02/20/2015 05:04 pm ET | Updated Apr 22, 2015

      If there is one thing in abundance in Detroit, it's saviors.  From financiers to philanthropists to entrepreneurs, we have as many saviors as we do vacant lots.  As a recovering participant in the "save Detroit" movement, let me tell you there is no one person, no one plan, no one answer for Detroit.  And, more importantly Detroit doesn't need to be saved.

      Detroit needs work.  It needs improvement.  There are very real, very serious ongoing struggles.  But to say Detroit needs to be saved is to imply a need for rescue from without and to disregard the good within.  We don't need one great act of salvation from a singular celebrity savior.  We need 700,000 small steps (and just a few big ones) to keep heading in the right direction - 700,000 small steps that have already begun, and we need most of those steps to come from those of us already here.

      Grand schemes are great, but what can those of us more interested in small steps and the long run do to improve our great big small town?  The list is long: Say hello to your neighbor, plant a tree, carpool, talk about the schools - a lot, talk about transit, talk about race, VOTE!, read the Detroit Future City plan (whether you choose to agree with it or not), take an interest, volunteer, and support local businesses.

This is a big small step.  The economic benefits of shopping locally cannot be over stated.  Supporting local businesses strengthens neighborhoods, supports innovation, creates jobs, and in most cases even helps heal the environment.  According to the research firm Civic Economics, On average, 48 percent of each purchase at local independent businesses was recirculated locally, compared to less than 14 percent of purchases at chain stores/franchises.  That is a lot more money staying in Detroit!  More information on these studies is available here.

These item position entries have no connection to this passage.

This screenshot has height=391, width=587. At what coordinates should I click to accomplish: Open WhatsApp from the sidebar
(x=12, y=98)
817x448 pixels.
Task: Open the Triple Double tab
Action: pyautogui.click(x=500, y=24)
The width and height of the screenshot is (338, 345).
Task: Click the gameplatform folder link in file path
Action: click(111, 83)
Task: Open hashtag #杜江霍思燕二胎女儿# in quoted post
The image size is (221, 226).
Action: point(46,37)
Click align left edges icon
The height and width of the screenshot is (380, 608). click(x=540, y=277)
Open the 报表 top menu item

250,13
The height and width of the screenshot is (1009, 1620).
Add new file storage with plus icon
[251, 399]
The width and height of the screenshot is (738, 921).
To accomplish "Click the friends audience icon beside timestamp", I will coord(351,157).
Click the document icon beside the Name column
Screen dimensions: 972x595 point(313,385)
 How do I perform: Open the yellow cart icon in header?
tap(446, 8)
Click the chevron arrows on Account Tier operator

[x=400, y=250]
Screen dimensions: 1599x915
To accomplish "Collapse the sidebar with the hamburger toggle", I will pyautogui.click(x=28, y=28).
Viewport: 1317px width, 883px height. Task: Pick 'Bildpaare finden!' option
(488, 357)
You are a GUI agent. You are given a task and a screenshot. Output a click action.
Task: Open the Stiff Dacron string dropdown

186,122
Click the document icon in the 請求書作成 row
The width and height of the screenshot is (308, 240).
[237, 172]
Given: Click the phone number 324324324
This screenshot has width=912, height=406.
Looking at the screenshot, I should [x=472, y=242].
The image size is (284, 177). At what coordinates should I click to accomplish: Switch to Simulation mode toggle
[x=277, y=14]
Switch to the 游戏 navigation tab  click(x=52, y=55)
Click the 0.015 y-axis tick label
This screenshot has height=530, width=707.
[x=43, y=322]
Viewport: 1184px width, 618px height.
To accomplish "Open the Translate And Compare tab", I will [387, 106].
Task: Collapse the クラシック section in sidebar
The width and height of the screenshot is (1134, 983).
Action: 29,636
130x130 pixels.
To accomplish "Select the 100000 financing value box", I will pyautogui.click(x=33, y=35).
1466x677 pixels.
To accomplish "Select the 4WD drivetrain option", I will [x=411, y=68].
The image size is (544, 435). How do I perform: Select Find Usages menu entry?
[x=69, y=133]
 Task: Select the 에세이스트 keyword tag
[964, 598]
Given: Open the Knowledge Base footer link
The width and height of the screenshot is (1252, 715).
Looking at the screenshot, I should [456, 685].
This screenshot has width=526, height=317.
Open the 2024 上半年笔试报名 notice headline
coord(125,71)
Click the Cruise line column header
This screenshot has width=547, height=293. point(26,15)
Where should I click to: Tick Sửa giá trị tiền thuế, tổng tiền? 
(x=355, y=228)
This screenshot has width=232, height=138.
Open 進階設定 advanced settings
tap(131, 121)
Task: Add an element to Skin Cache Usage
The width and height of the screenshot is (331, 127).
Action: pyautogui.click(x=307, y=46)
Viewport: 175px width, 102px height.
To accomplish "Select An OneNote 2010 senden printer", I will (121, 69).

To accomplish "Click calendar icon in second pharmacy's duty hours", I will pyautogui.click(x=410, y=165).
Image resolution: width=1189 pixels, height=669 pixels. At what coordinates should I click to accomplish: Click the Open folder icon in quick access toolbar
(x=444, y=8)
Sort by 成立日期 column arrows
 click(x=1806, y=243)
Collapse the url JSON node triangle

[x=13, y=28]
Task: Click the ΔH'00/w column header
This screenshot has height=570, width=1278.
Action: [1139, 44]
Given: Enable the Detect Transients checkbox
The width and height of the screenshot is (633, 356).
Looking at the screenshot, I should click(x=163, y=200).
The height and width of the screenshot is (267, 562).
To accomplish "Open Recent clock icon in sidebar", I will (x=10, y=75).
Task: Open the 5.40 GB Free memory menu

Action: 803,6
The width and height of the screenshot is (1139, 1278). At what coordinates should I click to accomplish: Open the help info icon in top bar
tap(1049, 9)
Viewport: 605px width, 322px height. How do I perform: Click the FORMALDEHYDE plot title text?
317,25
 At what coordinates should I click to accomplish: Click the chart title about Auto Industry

The Balle Institute estimates that if 25% of Detroit's food could be sourced locally, it would generate nearly 5,000 jobs, create $20 million in new local taxes, and $125 million in new household income.

If Detroit stands to reap such benefits from localizing just 25% of food production, imagine the impact if we could localize 25% of the entire economy!   Clothes, furniture, books, toys, art, sporting goods, bicycles - you can find nearly anything through local businesses if you just know where to look.

That can be one of the major hurdles to shopping locally.  Small businesses and entrepreneurs who are just starting out are rarely the first resources that show up in internet searches.  They often have limited money for advertising and may not even have a physical location from which they can operate.  Well, Eastern Market is working to change that.

Shop Local Detroit

Eastern Market has been a powerhouse in local food for decades, and last summer, they launched the Sunday Street Market, a local alternative to the shopping mall aimed at connecting local businesses and entrepreneurs with consumers looking for unique non-food products and a vibrant shopping experience.  By leveraging an already well-known shopping venue at an underutilized time, the Sunday Street Market is able to offer prime and reliable retail space to makers, entrepreneurs, and small businesses for a small fraction of what a storefront would cost - and to offer those of us looking to support the local economy a one-stop-shop, if you will.

This summer, the Sunday Street Market returns with even more vendors, products, and services.  There is also a children's activity center every week, regular food truck rallies, and both new and returning entertainment and events.  Did you miss the Market Renaissance Festival (by the Michigan Renaissance Festival) last year?  They'll be back this year (August 9th)!  Feel like taking in a Detroit Derby Girls bout while noshing some amazing food truck faire?  You'll have two chances this summer.

So pick up some litter, drink a bottle of Dirty Blonde, and swing hit up some local businesses next time you need a new T-shirt or kitchen table.  Then, in 20 years, you can tell people how you saved Detroit.

The Sunday Street Market runs every Sunday June through October.  The Market is currently accepting applications for vendors for all market days.  The application can be found at EasternMarket.com.  The application deadline is March 9th, 2015.

Explore Eastern Market online at Facebook.com/EasternMarketDetroit and @EasternMarket on Twitter and Instagram.  Official hashtags: #SundayStMkt #EasternMkt.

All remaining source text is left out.